And yes we still get the same petty bullshit. I suspect the problem isn’t the lack of blue dots, it is that petty bullshit serves as a pretty good distraction for the more major problems. If you’re busy getting offended at someone’s use of pronouns, you’re maybe not noticing that 8 guys own about as much as the bottom 50% of the world’s economy.
If 90% of the stuff that’s supposed to outrage you is stuff which really doesn’t matter to you if you stop and think about it for five seconds, it leaves you too exhausted to properly consider the 10% that really does make your life that little bit more miserable.
Then again there’s the issue of what really matters to us and why. Quite often when I reel at the latest Trump outrage – killing off the Endangered Species Act for instance – it occurs to me that I could just choose to ignore it, because it doesn’t affect me personally in the literal way being evicted or beaten up or imprisoned would. It’s not, in the literal sense, My Problem. But in reality it matters to me even though it doesn’t directly harm me.
Ophelia, I would have to argue that the example you cited does harm you, though not necessarily immediately or obviously. Our entire existence is predicated on the use of resources that are disappearing rapidly, so while I will willingly make an argument for protecting endangered species solely because it is the right thing to do, it is also not a trivial matter that doesn’t harm us. At this point, we don’t know with any degree of certainty all the species that are in some way or other tied to our own survival, so it is definitely a good idea for our own wellbeing to err on the side of caution.
And that’s one of the major blue dots – the failure of people to see the extreme impact damage to the life on this planet does cause, because we keep boiling the frog a little at a time. We don’t feel the heat – yet.

• _REQUIREMENTS_
(1) Answer these questions from the discussion above:
(a) How many guys does the discussion say own about as much as the bottom 50% of the world's economy?
(b) What is given as an instance of the latest Trump outrage?
(c) To whom is the reply arguing that the cited example does cause harm addressed?
(2) Repeat the passage of the discussion that begins at the words "Ophelia, I would" and stop after "side of caution.".

• _Screen grounding examples_

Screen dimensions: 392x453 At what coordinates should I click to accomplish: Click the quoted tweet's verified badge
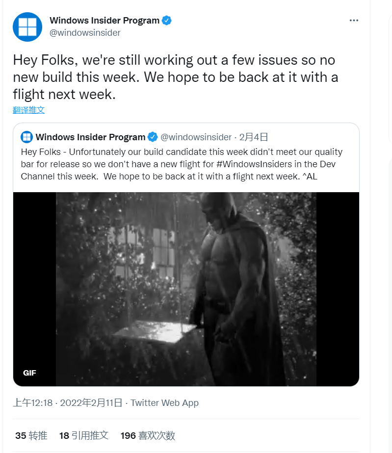coord(153,137)
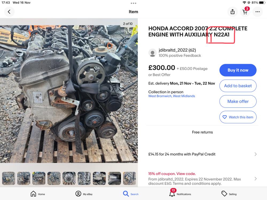Go to the Home tab
The height and width of the screenshot is (200, 267).
(38, 194)
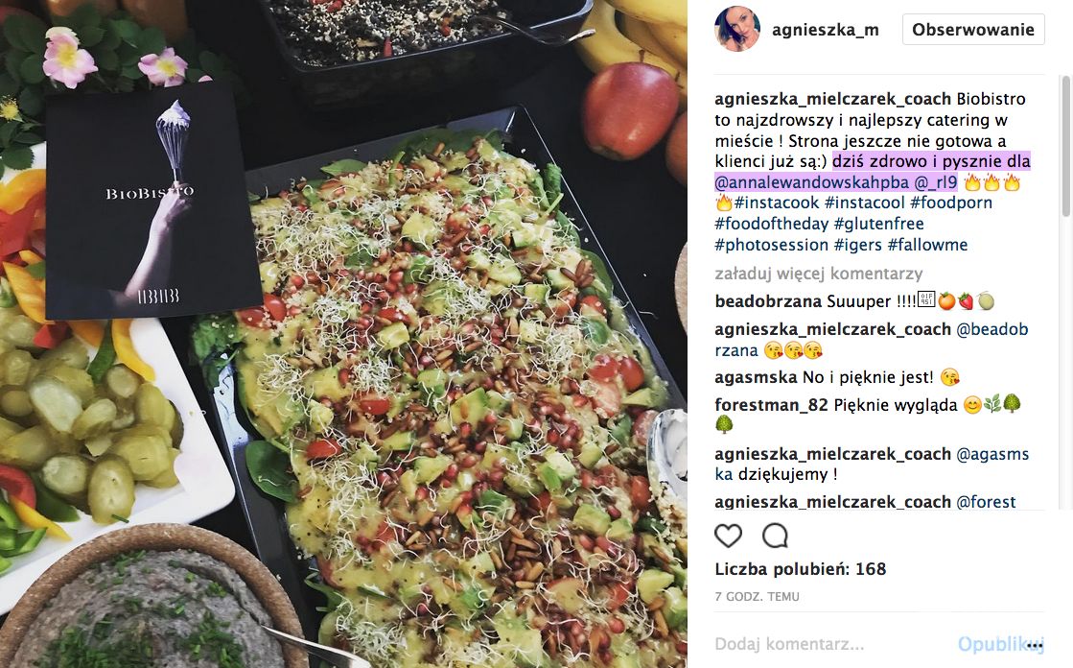Open the #instacook hashtag
This screenshot has width=1073, height=668.
click(777, 203)
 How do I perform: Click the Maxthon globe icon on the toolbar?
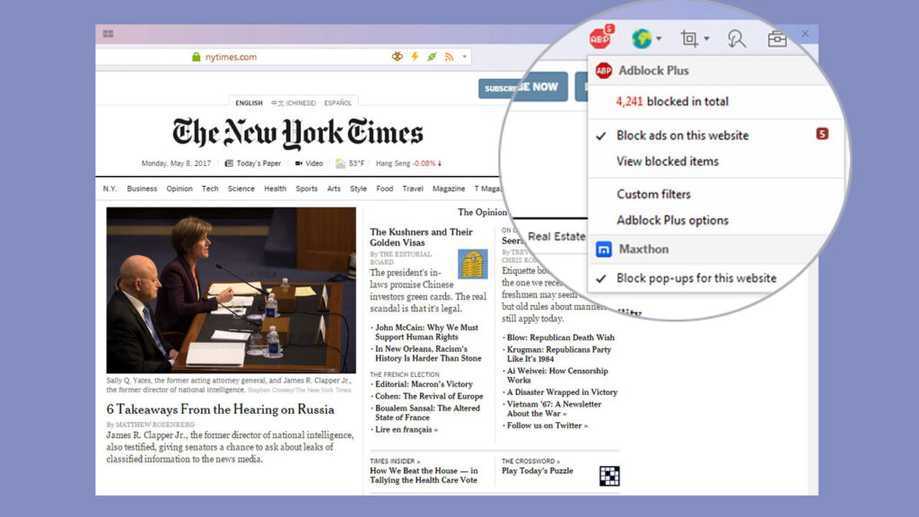pos(640,39)
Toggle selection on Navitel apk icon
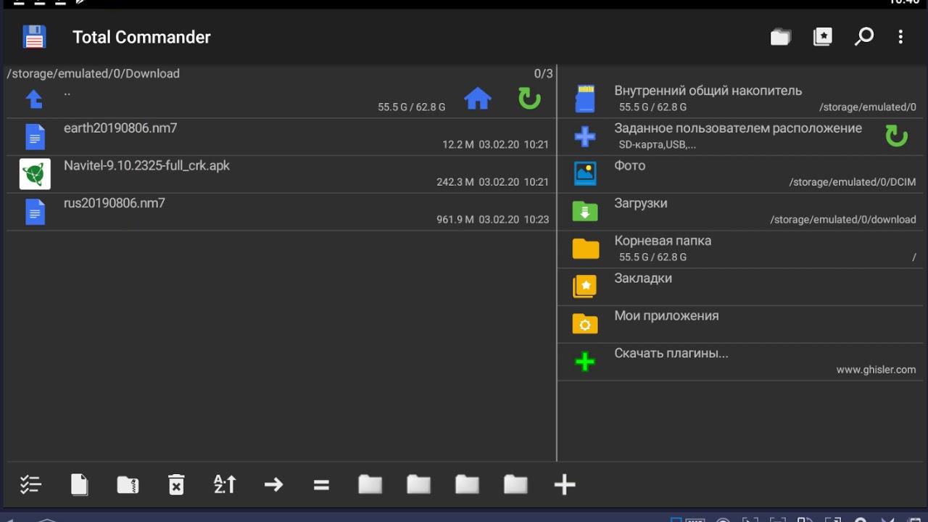Image resolution: width=928 pixels, height=522 pixels. click(x=35, y=174)
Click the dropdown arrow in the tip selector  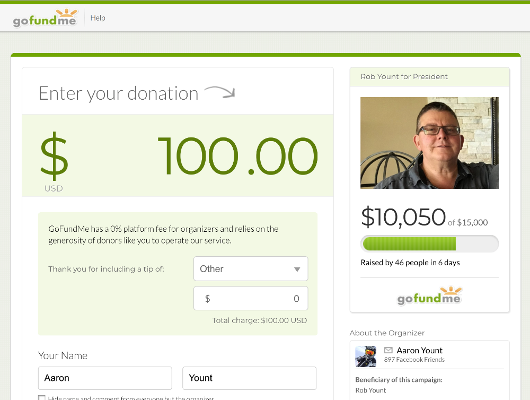297,269
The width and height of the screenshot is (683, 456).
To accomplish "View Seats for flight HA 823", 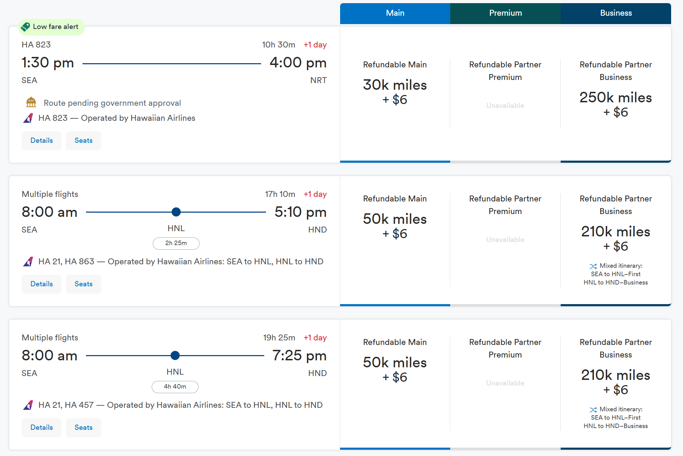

• _COMPLETED EXERCISE_
(1)
(a) 8
(b) Killing off the Endangered Species Act
(c) Ophelia

(2)
Ophelia, I would have to argue that the example you cited does harm you, though not necessarily immediately or obviously. Our entire existence is predicated on the use of resources that are disappearing rapidly, so while I will willingly make an argument for protecting endangered species solely because it is the right thing to do, it is also not a trivial matter that doesn’t harm us. At this point, we don’t know with any degree of certainty all the species that are in some way or other tied to our own survival, so it is definitely a good idea for our own wellbeing to err on the side of caution.